[PAGE TEXT]
2 GPU Computing History

GPUs were first used for general purpose computation around 1999-2000 in order to take advantage of their superior floating point performance. However, no specialized languages like CUDA existed at that time, which meant scientific codes had to be written in graphics languages like OpenGL and algorithms had to be mapped to graphics operations (textures, vertex transformations, drawing polygons and triangle, etc...). The CUDA architecture is NVIDIA's attempt to provide a true general purpose programming language for general purpose graphics processing unit programming (GPGPU).

3 GPU Architecture

Modern CPUs are multi-core devices with (typically) 4 to 8 cores. Modern GPUs are many-core devices with as many as 512 cores.

CPU GPU Hardware Comparison
CPU GPU Hardware Comparison [1]

4 CUDA Language

CUDA code written to execute on the GPU is grouped into kernels, which are executed in parallel on the GPU by hundreds of individual light weight threads. Each thread executes the same code and has access to a thread id which it uses to calculate array indexes and make flow control decisions. On the surface, this approach is similar to MPI, where individual nodes execute the same code and user their node id to determine what data to access and what actions to perform.

[PROVIDED MATERIAL]
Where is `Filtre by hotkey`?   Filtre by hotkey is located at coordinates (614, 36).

==

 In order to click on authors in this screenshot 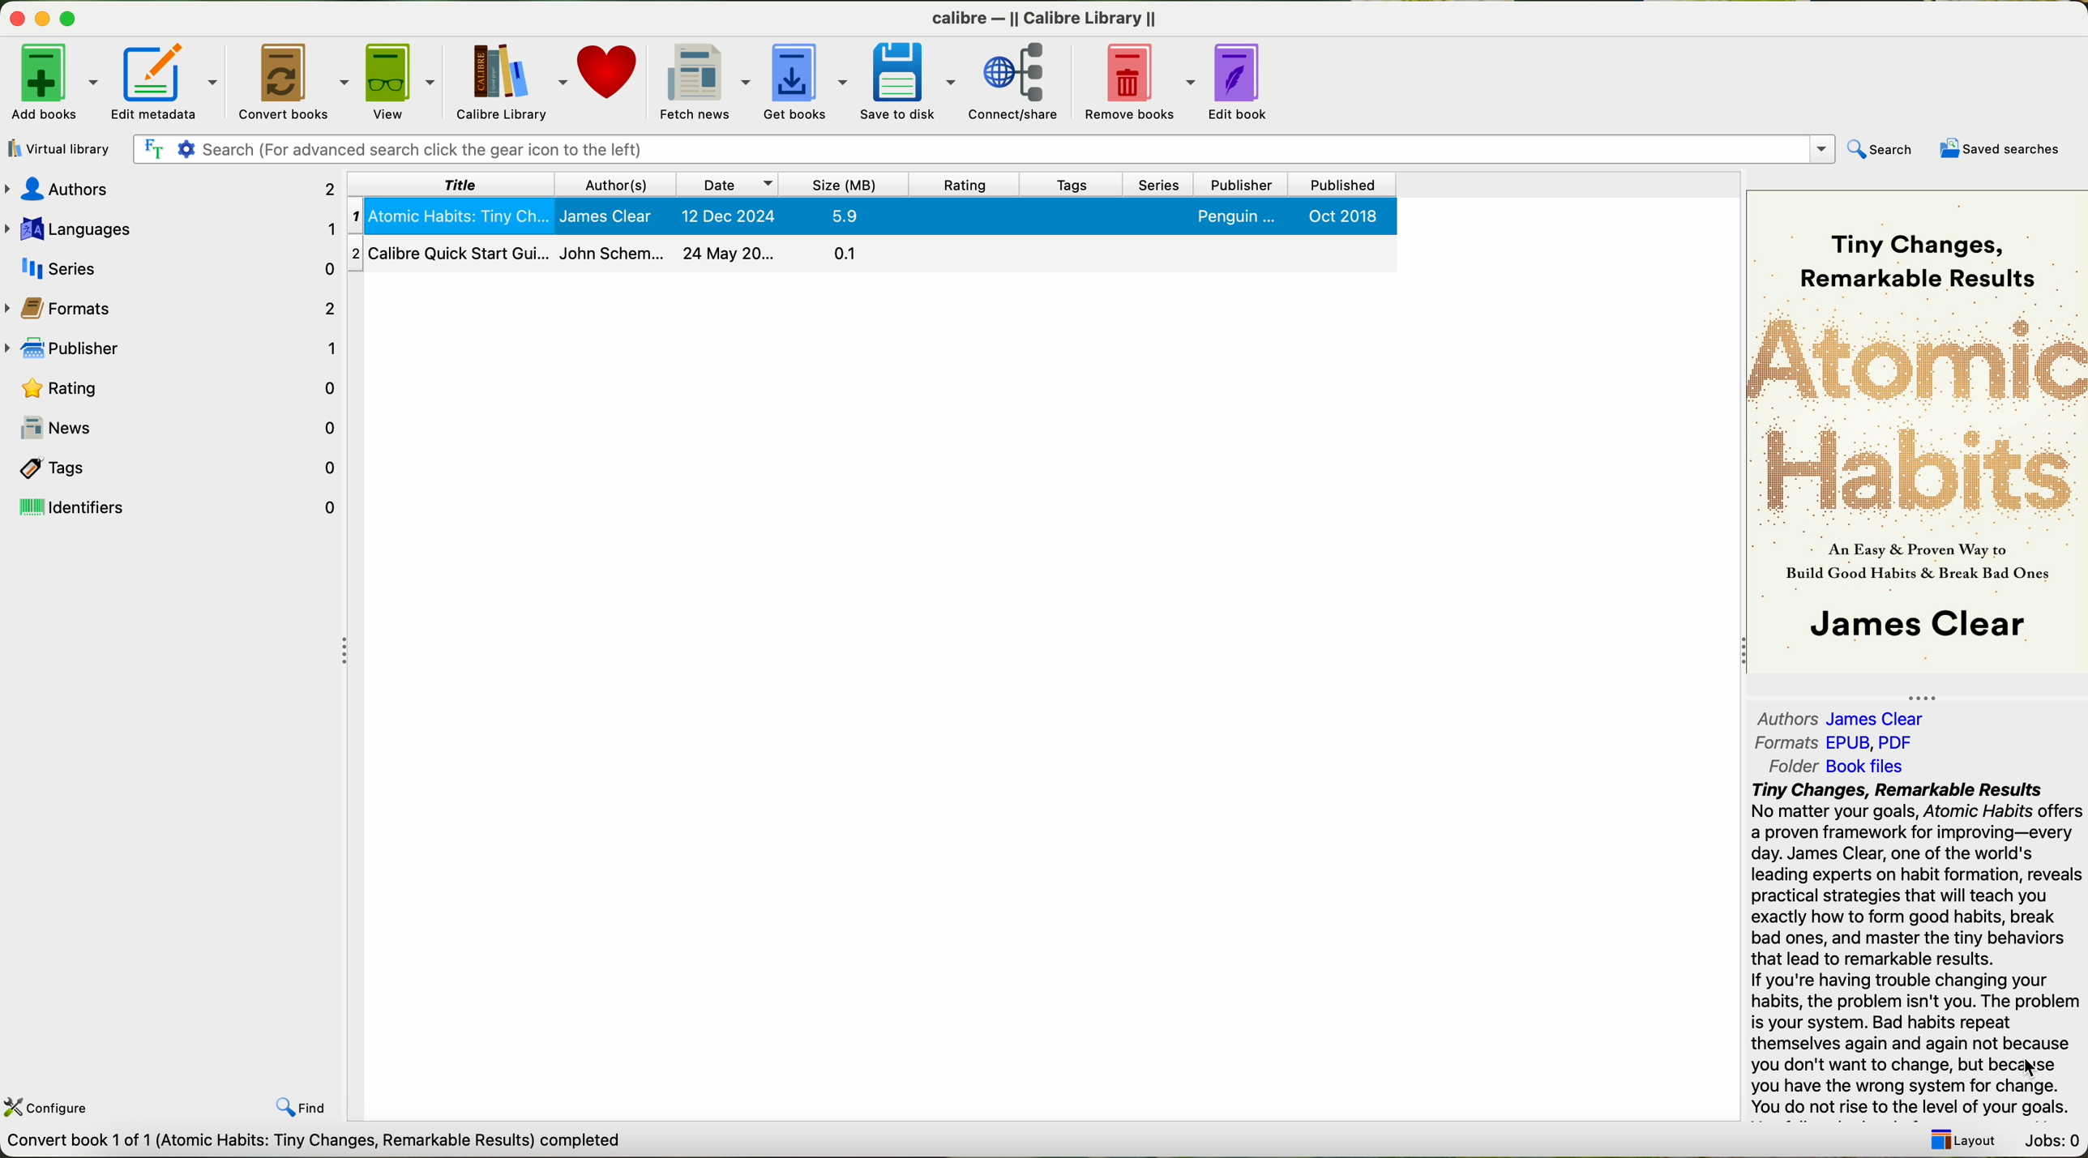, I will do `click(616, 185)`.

[WHAT YOU SHOULD DO] Translate this sentence from the GPU computing text into Spanish: "Modern GPUs are many-core devices with as many as 512 cores."

[EXPECTED ANSWER] Las GPU modernas son dispositivos de muchos núcleos con hasta 512 núcleos.